The consequences of the pension reform are beginning to appear, a few days after its validation by the Constitutional Council and its promulgation by Emmanuel Macron. While the French are ulcerated by this situation and the decisions taken by the executive, some employees are already seeing their effects on their future retirement. Indeed, as reported by France Bleu on April 26, employees born after 1961, the first generation concerned by the reform, have the need to resume a professional activity to avoid losing part of their pension. Decryption.
Early retirement is a system that offers the employee, under certain conditions, the opportunity to cease all professional activity before the legal retirement age. If the employee continues to receive his salary, however, this process should not be confused with phased retirement. Two main early retirement schemes have been put in place, in particular early retirement for hardship, which concerns people who have been exposed to asbestos, who are disabled or incapacitated. The performance of heavy work during a professional career also gives rise to this right.
Another early retirement scheme exists in parallel through the company where the employee works. This is managed by the employer, as part of a job protection plan (PSE). It should be noted that early retirement can be decided on the initiative of the employee or the employer. With the recent adoption of the pension reform, this early retirement system could indeed undergo changes and force a certain generation of employees to continue their work instead of leaving their professional activity.
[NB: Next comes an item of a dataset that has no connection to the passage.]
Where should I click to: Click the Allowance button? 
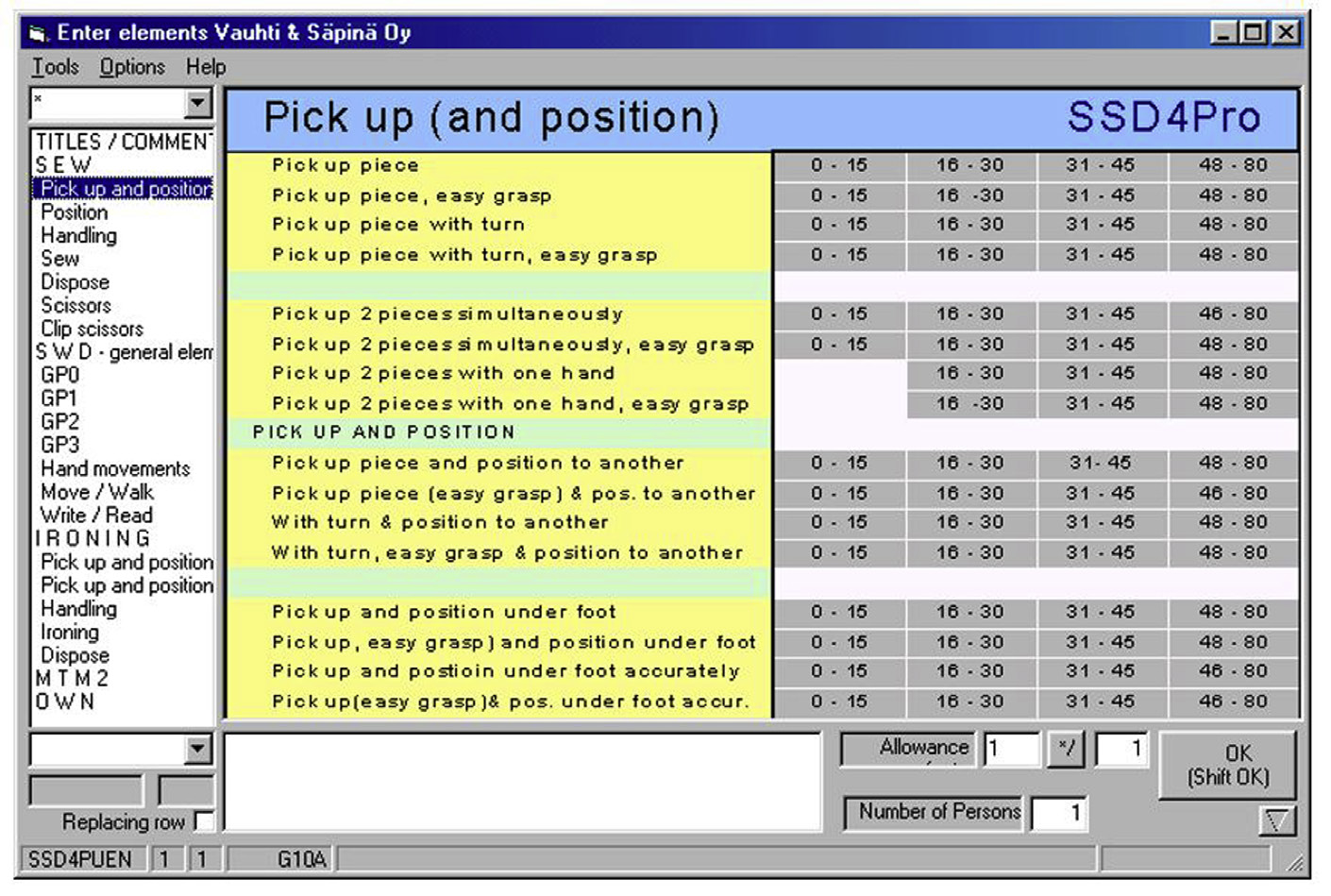pyautogui.click(x=908, y=749)
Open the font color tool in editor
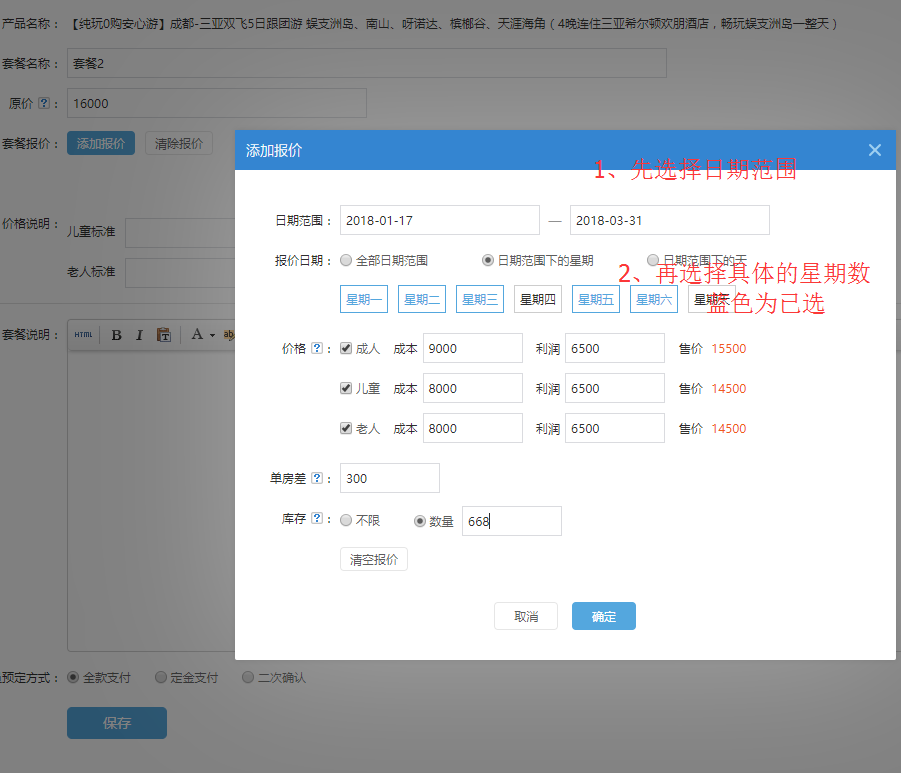The width and height of the screenshot is (901, 773). click(198, 334)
The pension reform will, in fact, have consequences on the early retirement of certain employees. Recently, in the Drôme, employees of Orano, born after 1961, that is to say the first generation concerned by the pension reform, learned that, to receive a full pension, they were obliged to resume an activity. work or to accept a reduction in pension each month.
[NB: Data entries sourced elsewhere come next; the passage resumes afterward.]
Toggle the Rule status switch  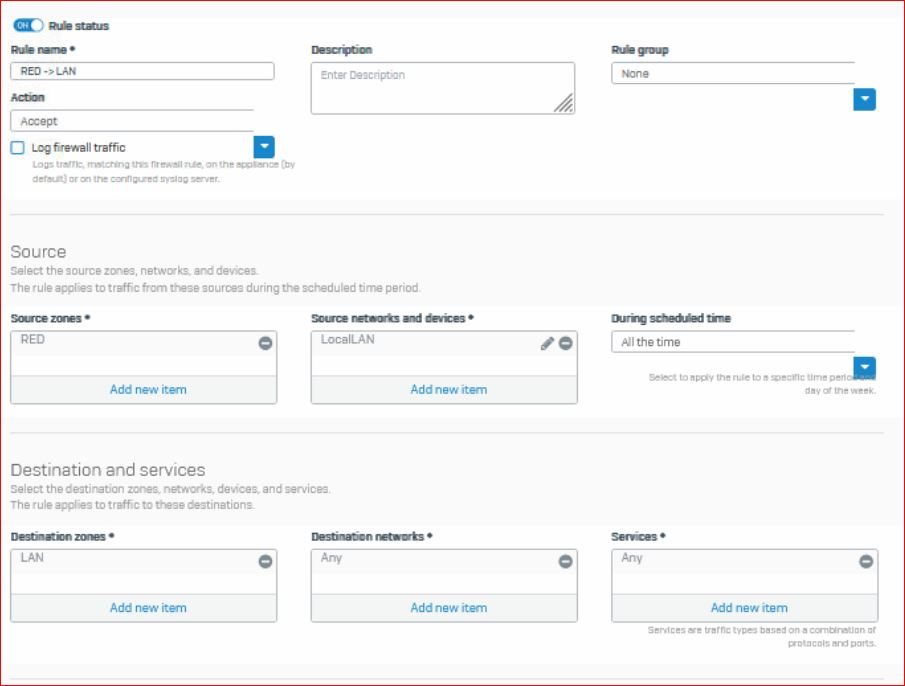click(x=28, y=25)
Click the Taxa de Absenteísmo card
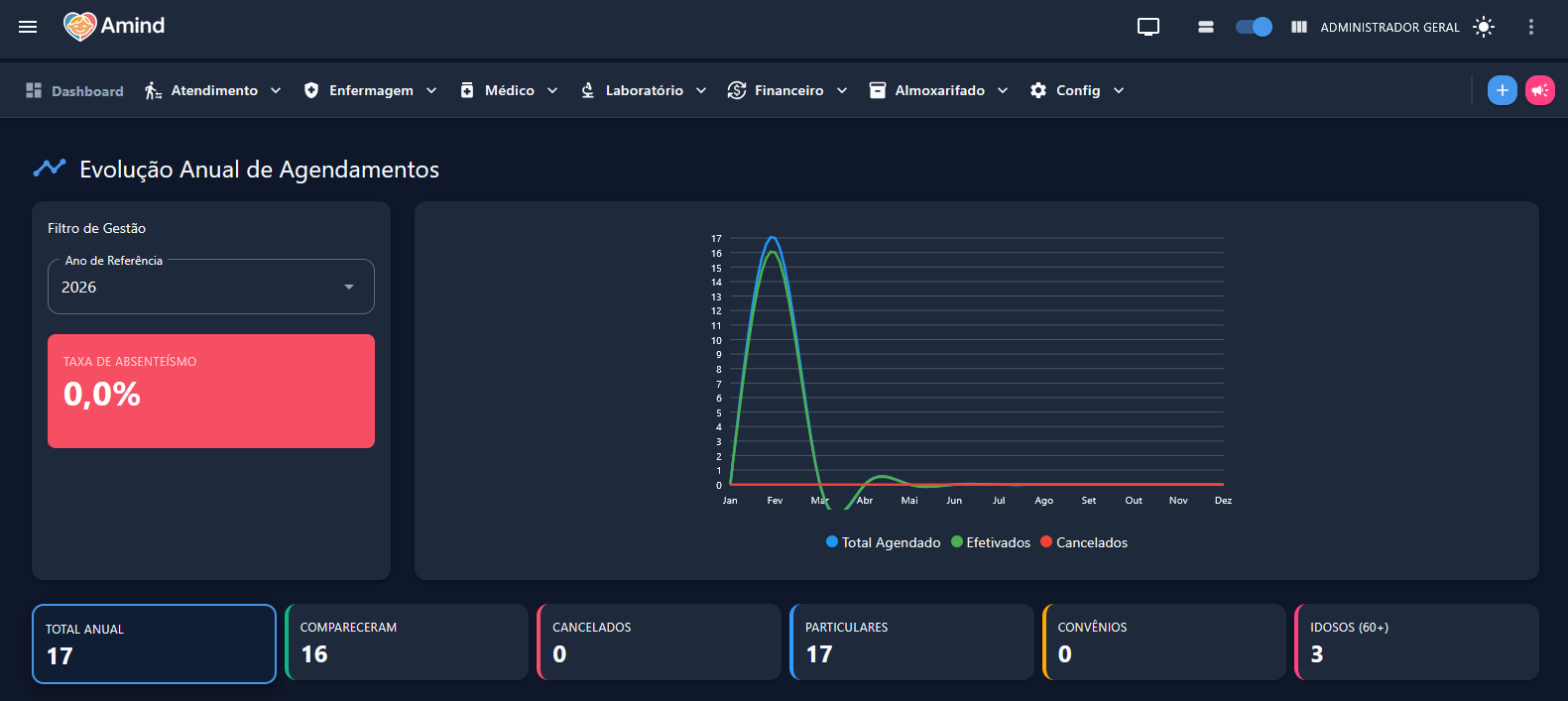 click(x=211, y=391)
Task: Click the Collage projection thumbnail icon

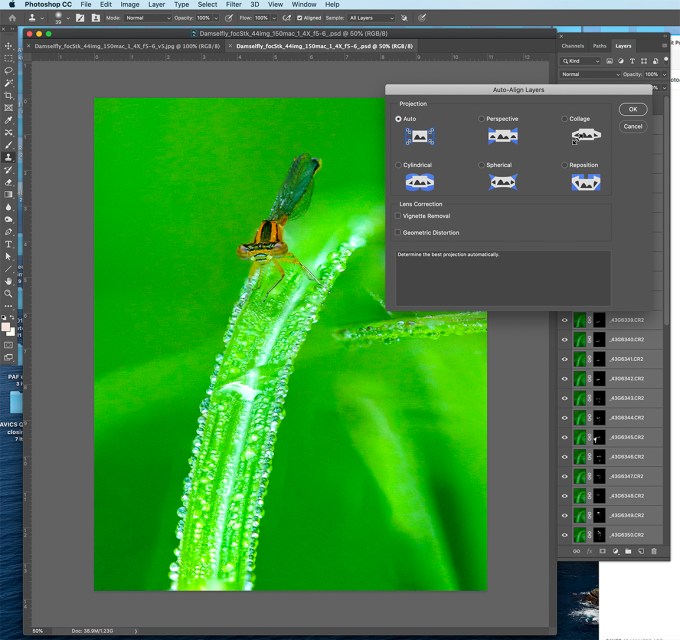Action: coord(586,136)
Just before the validation of the pension reform by the Constitutional Council, it was a registered letter which warned them that their legislative text added two quarters to the counter. The company then offered them different solutions, namely losing part of their salary each month, resuming a professional activity or choosing unpaid leave.
In this difficult context, the employees protested against this decision. A former employee thus claimed that he could no longer sell his house and raged against a “disgusting” situation, where “the rule was 42 years [and], after 41 and a half years, we exchange”.
The unions have not failed to firmly denounce this process and in particular to castigate the lack of clarity at a key moment when certain implementing decrees are essential to consult. Alain Pecherand, delegate of the Tricastin site, also specified that “if you call CARSAT today, no one can tell you how many additional quarters you will have to do”. A situation which should be clarified with decrees planned for the current of the spring.